Access to data
The use of privately owned computers a.k.a. the BYOD (Bring Your Own Device) principle, is rather commonly tolerated at OSR as in other research institutions, especially within the Early Stage Researcher8 and Post-Doctoral groups. It is acknowledged that it poses significant issues in terms of RDM including avoiding merging work data with personal data, non-employee use of the computer or other device, gaining access to work data and other OSR resources, and for example, dealing with device misplacement and employee resignation9.
Nevertheless, diligent compliance with the present OSR guidelines on RDM, will go a long way in ensuring immediate retrievability and appropriate storage of original data. Ultimately, and as mentioned above, a personal or otherwise non-OSR-owned device should not be, at any time, the exclusive repository of original data or experimental description.

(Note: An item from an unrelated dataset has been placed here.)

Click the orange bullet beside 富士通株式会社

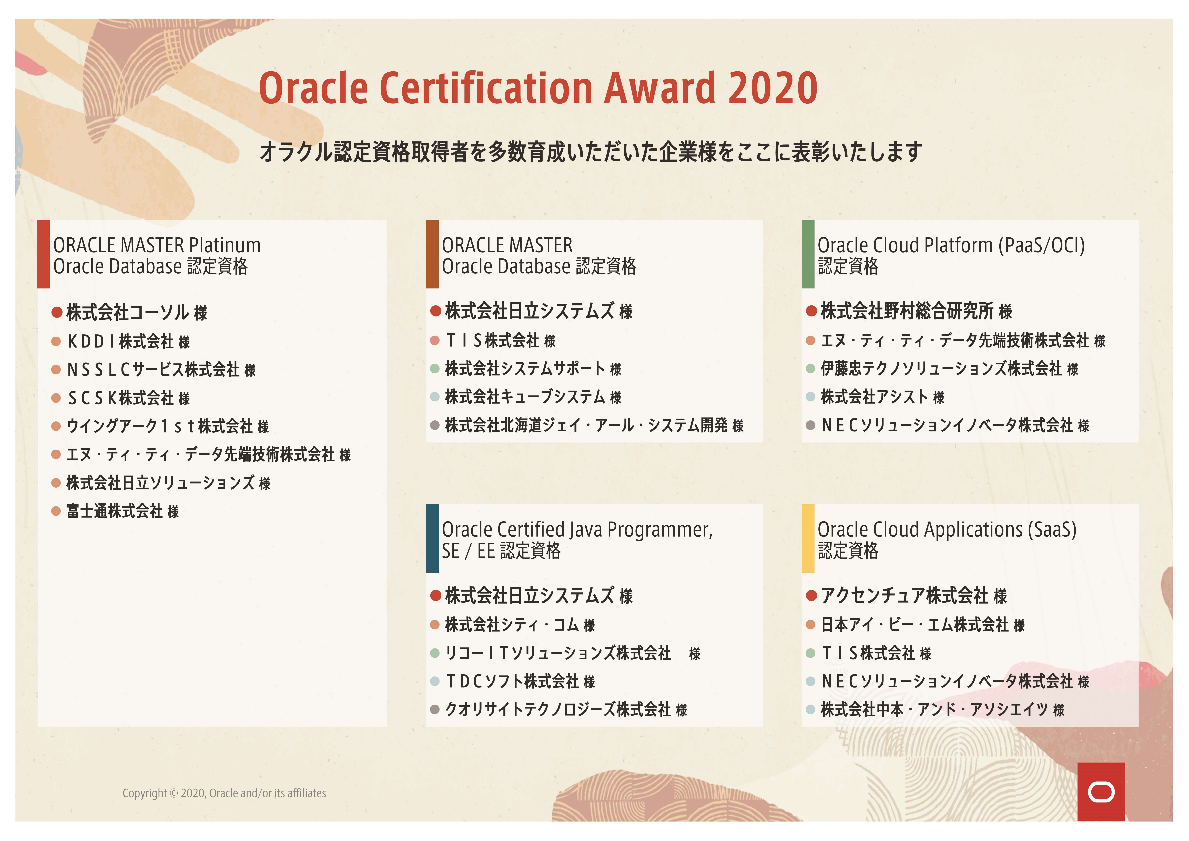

The Chief Operating Officer for Research, the Scientific Director or their representatives or by delegation the RIO Head have the right to inspect original research data without advance notice in case of alleged RM or other proceeding. The procedures and technical means to exercise this right are already in place care of the IT, HR and Legal Offices.
Investigators may be required to comply with additional RDM measures established by their funding agencies/sponsors (e.g. ERC, Horizon 2020, NIH, industry, etc.).

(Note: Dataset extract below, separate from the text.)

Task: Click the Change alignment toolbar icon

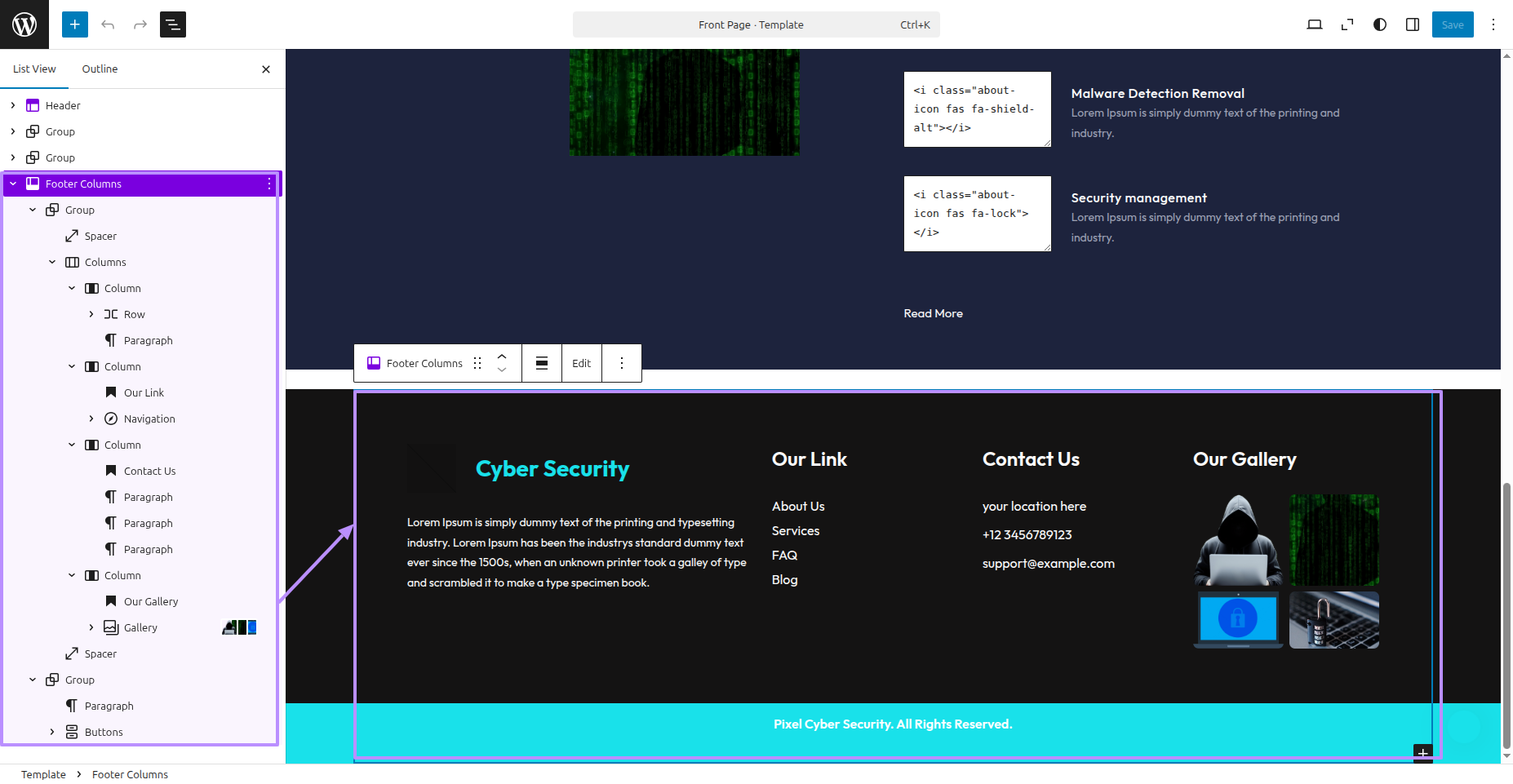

OSR facilities shall also develop specific RDM protocols to ensure effective storage and conservation of data, but also to avoid liability in case of data manipulation allegations.
The RIO, in accord with the Organisation and Quality Management Office, will carry out routine exploratory audits to verify best RDM practice and with the main goal to provide advice and training.
8 Early Stage Researchers (ESR) are those who are in the first four years (full-time equivalent) of their research careers and have not yet been awarded a doctoral degree.
9 A BYOD policy is being designed to identify objectives and benefits as well as taking into account RDM issues including security, audit and data protection requirements.